What else is in this release

  • Automation-triggered agent executions no longer get stuck in a waiting state when the agent attempts to ask for user input. The request is rejected immediately so the agent can proceed autonomously.
  • File watch self-healing now works correctly in all configurations. The discovery agent starts when watch mode is enabled, and the path denylist updates after a denylisted file is unlinked and recreated.
  • BPF watch-only mode emits WATCH_WRITE and WATCH_MMAP events correctly when untouchable mode is off.
  • Fixed a runner manager startup panic when multiple managed runners run in the same process.
  • Updated VM images for AWS runners.
  • Security dependency update: go-jose/v4 bumped to v4.1.4 (fixes GHSA-78h2-9frx-2jm8).
20260402.401
April 2, 2026

Warm pools now GA

Warm pools keep pre-initialized EC2 instances running from the latest prebuild snapshot. When you create an environment, Ona claims an instance that is already running with the snapshot loaded instead of launching a new one. Startup drops from minutes to around 10 seconds.Enable warm pools per environment class in your project’s prebuild settings. The runner dynamically scales the pool between 0 and your configured maximum (up to 10 in the dashboard, up to 20 via the CLI) based on demand. It also handles replenishment and automatic snapshot rotation when new prebuilds complete.Requires an Enterprise plan. Currently available on EC2 runners only. See the warm pools documentation for prerequisites and setup instructions.

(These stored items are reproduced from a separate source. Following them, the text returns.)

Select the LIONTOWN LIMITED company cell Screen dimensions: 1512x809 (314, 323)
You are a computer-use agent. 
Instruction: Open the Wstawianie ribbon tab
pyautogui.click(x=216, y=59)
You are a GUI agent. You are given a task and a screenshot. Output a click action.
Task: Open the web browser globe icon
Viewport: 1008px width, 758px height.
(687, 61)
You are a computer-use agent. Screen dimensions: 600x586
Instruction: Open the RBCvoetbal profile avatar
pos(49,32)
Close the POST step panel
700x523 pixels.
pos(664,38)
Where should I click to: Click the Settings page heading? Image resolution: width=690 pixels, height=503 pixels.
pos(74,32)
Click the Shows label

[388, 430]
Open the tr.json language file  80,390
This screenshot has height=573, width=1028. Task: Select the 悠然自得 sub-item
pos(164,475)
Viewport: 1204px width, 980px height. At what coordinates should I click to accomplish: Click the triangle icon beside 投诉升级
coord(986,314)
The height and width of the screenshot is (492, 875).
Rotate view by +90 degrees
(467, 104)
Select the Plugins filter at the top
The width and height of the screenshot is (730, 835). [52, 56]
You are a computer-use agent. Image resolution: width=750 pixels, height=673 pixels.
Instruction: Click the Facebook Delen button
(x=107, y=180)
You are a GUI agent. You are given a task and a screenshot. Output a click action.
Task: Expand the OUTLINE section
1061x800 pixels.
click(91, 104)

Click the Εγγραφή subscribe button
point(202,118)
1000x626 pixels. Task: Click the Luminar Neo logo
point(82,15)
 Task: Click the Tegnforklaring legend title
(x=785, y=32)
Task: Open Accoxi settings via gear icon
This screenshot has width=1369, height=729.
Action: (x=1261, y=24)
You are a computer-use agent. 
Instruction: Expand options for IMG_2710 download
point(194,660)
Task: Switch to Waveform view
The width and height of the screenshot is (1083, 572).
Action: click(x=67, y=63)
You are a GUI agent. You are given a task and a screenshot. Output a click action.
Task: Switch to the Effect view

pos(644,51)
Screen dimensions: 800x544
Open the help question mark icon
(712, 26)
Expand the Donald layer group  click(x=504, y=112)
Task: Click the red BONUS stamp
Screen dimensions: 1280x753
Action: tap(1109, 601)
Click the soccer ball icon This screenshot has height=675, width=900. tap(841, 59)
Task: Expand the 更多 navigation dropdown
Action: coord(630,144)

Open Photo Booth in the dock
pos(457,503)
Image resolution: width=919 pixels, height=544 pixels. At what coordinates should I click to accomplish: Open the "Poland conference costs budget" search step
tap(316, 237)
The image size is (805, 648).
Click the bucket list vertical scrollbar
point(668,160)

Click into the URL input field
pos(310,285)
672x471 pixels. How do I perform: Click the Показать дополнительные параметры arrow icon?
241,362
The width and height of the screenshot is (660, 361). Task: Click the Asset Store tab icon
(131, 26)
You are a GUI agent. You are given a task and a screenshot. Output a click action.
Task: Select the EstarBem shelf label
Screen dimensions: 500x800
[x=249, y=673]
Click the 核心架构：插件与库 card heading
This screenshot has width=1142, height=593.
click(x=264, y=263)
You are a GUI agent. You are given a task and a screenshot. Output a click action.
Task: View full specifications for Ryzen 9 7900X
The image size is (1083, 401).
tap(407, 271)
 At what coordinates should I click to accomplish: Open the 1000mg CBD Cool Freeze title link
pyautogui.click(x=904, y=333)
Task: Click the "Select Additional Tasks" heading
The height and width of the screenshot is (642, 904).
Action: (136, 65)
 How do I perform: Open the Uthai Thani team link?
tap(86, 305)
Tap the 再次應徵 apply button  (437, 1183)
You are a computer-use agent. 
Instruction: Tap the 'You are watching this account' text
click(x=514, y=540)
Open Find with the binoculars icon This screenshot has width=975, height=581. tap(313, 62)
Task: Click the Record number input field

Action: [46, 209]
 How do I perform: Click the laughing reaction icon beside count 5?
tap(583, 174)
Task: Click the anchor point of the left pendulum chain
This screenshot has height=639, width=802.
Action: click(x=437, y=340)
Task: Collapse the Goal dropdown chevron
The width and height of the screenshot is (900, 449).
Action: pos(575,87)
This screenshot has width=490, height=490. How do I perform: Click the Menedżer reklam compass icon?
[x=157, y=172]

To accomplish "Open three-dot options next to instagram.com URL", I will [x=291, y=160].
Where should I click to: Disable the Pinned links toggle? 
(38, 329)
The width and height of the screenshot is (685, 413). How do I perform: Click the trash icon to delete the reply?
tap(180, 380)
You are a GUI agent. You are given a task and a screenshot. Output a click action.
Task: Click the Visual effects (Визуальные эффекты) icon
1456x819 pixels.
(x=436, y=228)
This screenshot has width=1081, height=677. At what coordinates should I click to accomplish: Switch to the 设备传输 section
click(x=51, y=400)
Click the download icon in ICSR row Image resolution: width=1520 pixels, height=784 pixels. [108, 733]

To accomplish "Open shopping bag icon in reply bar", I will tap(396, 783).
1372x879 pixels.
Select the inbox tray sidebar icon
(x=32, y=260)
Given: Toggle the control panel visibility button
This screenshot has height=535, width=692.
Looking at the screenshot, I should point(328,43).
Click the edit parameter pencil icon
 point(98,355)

Infrastructure upgrade required

This release requires a CloudFormation stack update.
This upgrade causes approximately 10-15 minutes of downtime where environments are unreachable. Schedule it during a low-usage period.
The full update takes ~30 minutes. Your data and environments are preserved. Running environments reconnect automatically after the update completes.

Before you upgrade

  1. Note your Prometheus metrics settings. The upgrade resets them. You will re-enter them afterward. See Custom metrics pipeline.
  2. Internet Gateway users (no NAT gateway): You must set Assign Public IP to Fargate Tasks to true during the CloudFormation parameter review step.
  3. Templates from January 2025 or earlier: Either stop and discard existing environments before upgrading, or add port 22 to your security group first.

Upgrade steps

  1. Go to Settings > Runners and select your runner
  2. Open the three-dot menu and click Upgrade runner
  3. Follow the dialog to update your CloudFormation stack
  4. Re-enter your Prometheus metrics settings after the update completes
Full walkthrough: Upgrade runner infrastructure

What else is in this release

  • Fargate replaces EC2 instances for the runner service. No more AMI allowlisting or update bottlenecks.
  • MemoryDB persists Ona agent conversations in real time, with S3 as a durable backup. This is a new billable AWS resource in your account.
  • Runner sizing lets you choose between small and large infrastructure via a CloudFormation parameter. Select large if your organization runs many concurrent agent sessions.
  • Runner update windows let you control when your runner applies updates. Set a maintenance window to avoid disruptions during peak hours.
  • Environment startup is faster thanks to earlier Docker socket activation and optimized content initialization.
  • Runner updates no longer cause brief user disconnects. The proxy now runs as a separate service.